JetBlue shares are also likely trading down after a slight setback in its campaign to acquire Spirit Airlines (SAVE -3.80%). On Wednesday, Spirit said it remains committed to its deal with Frontier Group Holdings (ULCC -1.73%), pushing back its planned shareholder vote on the Frontier deal to July 27 in order to give the two airlines more time to solicit shareholder support for the deal.

Spirit appears to be facing a lot of pressure from shareholders to consider JetBlue's offer, which had led to some speculation that the company might back away from Frontier instead of reasserting its commitment to getting that deal done.

Now what

If there is any silver lining in the results, Delta did offer a decent rebuke of the idea that inflation fears and the potential for a recession would cause travel demand to fall off a cliff in the months to come. On its post-earnings call with investors, the company said that post-Labor Day leisure travel demand is experiencing its typical seasonal decline, but nothing more dramatic. And September international travel bookings are coming in near record levels.

Oil prices are coming down off their highs, and Delta and other airlines are scrambling to hire and train additional pilots and staff in hopes of rebuilding their schedule and adding capacity heading into the holiday season and 2023. The bull case from here is that if the issues are short term and the demand is sustained long term, the recovery is merely delayed, not canceled.

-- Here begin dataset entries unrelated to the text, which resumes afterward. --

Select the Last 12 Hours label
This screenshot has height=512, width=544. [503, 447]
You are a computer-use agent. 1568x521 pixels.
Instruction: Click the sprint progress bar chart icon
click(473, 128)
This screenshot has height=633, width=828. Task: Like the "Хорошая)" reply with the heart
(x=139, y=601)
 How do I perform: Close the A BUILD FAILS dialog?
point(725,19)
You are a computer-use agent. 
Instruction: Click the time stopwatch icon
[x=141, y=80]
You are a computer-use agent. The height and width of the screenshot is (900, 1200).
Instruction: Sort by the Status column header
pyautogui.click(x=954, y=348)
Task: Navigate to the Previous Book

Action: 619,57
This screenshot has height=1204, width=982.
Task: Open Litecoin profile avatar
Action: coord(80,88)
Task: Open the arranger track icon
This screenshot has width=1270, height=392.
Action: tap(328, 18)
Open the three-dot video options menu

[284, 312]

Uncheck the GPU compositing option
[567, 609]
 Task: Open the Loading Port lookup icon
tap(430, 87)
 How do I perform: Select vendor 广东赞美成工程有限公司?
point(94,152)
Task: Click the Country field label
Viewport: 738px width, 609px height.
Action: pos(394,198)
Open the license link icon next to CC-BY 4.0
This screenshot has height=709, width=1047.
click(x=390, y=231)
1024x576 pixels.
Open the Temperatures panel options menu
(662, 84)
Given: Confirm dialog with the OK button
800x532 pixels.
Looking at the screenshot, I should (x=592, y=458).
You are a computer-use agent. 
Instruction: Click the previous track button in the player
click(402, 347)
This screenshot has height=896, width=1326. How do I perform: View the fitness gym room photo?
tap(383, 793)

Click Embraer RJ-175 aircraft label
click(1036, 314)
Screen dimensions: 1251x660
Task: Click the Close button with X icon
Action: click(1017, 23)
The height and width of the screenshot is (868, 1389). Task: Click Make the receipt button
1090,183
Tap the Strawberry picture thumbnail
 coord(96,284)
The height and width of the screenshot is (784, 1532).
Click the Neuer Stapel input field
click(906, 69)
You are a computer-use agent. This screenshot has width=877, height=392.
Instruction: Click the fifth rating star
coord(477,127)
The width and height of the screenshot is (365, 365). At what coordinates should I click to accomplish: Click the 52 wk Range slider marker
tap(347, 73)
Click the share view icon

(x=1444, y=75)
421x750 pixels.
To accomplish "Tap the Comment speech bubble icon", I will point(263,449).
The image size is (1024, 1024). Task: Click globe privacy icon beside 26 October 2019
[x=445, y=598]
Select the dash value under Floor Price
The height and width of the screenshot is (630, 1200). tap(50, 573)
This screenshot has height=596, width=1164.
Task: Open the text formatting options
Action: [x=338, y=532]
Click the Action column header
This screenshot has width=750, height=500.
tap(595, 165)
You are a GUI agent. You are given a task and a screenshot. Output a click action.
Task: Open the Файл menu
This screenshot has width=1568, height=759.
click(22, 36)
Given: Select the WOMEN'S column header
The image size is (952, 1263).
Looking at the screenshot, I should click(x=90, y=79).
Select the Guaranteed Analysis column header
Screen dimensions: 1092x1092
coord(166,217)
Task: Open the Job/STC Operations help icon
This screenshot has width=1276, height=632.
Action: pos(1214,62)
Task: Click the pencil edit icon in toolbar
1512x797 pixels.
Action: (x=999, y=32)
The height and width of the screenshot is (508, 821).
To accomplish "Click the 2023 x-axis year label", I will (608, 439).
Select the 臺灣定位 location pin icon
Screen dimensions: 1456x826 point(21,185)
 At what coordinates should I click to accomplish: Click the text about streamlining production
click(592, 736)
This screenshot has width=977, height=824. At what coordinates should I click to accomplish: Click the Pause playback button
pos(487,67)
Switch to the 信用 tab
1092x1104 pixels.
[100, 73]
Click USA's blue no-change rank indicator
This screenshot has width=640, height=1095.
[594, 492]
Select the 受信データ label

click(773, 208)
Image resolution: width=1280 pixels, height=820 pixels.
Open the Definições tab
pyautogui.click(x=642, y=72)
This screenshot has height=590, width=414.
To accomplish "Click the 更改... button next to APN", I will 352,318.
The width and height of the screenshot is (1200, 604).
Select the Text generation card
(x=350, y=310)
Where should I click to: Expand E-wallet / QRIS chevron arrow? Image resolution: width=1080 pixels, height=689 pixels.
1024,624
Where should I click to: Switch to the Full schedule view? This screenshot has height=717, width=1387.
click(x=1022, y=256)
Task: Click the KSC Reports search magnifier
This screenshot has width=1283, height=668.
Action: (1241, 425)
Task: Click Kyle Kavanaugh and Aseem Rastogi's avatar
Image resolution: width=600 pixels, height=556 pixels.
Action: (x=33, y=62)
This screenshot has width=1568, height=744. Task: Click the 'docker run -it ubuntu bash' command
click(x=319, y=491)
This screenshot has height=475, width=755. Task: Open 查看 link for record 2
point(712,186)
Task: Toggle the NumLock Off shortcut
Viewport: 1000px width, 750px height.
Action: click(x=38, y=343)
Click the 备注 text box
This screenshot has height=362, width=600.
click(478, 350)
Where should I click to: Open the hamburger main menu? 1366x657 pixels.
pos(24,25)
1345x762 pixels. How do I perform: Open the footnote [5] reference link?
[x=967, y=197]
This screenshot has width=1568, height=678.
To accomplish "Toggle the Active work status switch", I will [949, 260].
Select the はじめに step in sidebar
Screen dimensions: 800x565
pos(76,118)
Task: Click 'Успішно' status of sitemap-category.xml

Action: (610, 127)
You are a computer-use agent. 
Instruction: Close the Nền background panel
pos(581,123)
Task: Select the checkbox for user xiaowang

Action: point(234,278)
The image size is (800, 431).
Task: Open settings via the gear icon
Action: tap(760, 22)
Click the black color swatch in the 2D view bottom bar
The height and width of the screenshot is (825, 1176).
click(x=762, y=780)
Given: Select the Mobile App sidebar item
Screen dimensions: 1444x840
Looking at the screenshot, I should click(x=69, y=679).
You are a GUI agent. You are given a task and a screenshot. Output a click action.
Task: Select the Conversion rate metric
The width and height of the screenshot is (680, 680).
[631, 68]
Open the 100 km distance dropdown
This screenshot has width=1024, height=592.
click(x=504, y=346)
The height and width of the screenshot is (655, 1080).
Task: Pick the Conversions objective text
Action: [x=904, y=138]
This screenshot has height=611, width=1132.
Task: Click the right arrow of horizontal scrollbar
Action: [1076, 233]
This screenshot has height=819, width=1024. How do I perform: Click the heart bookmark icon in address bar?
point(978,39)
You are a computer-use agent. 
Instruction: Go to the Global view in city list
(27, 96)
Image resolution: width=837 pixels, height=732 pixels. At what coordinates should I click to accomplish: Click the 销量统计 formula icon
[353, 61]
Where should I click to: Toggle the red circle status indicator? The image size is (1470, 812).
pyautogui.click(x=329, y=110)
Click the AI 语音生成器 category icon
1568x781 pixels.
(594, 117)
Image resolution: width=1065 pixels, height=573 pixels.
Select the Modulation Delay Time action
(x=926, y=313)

Delta's management has a reputation for being conservative when it comes to guidance and planning, a trait that has served long-term investors well but which can lead to some volatility during earnings season. The outlook is disappointing, but Delta's effort to trim its schedule and try to salvage its on-time statistics fits into the company's strategy to try to offer a premium product that can elicit customer loyalty over time.

For the broader airline sector, Delta's results and outlook are a reminder that there is no quick fix to what currently ails the industry, and a full recovery is likely still some time off. Investors tend not to like turbulence, and the sector sold off on Wednesday morning as a result.